CTCF and cohesin binding in the UPGL alternative promoter. (A) ChIP-PCR analysis of CTCF in adrenal gland (noted AM or A) or lung (noted LUNG or L) tissues from the 2028 sample. − and + indicate mock- or CTCF-specific immunoprecipitation. Input indicates total chromatin prior to immunoprecipitation. The ChIP-PCR is analyzed by agarose gel electrophoresis. (B) The results from ChIP-qPCR analysis of cohesin binding at the DMR using an antibody against RAD21, a component of cohesin.
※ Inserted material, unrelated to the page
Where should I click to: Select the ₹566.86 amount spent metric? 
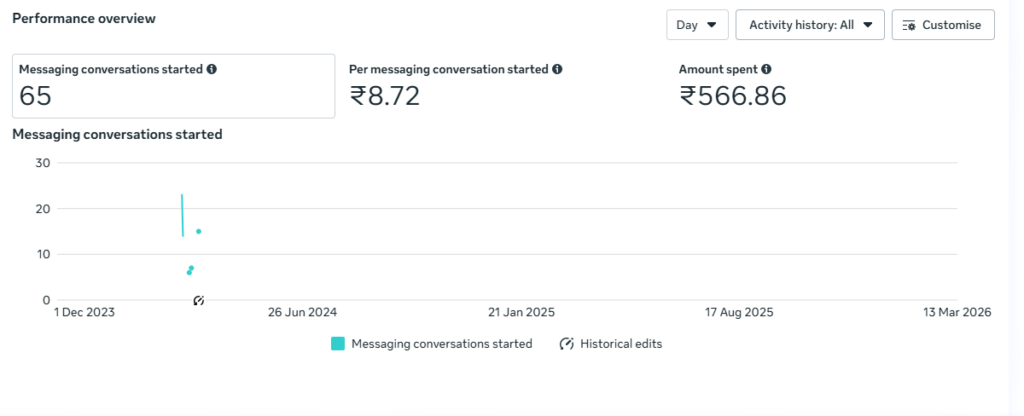tap(732, 96)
Three paired fetal lung and adrenal medulla tissues from three fetuses (numbers 2028, 2031, 2038) and two paired fetal brain and adrenal medulla tissues from two fetuses (numbers 138 and 27097) were analyzed by cohesin ChIP. The fold enrichment values are determined by determining the threshold cycle numbers for the ChIP DNA and input control DNA. In all experiments, the adrenal tissue shows increased RAD21 binding. Increased RAD21 binding is also noted in one of two fetal brains (number 138) consistent with frequent methylation at HpaII restriction sites observed in fetal brains. (C) Restriction enzyme digestion of the RAD21 ChIP DNA with HpaII or MspI (which both cut DNA at CCGG sites, but HpaII is blocked by CG methylation) and PCR analysis shows that Rad21 ChIP DNA is resistant to HpaII digestion, while PCR failed to amplify the specific product from MspI-digested ChIP DNA, suggesting that significant fraction of RAD21 bound DNA is methylated. (MW, molecular weight marker in base pairs. Lane ‘–’ was not treated by restriction enzyme.)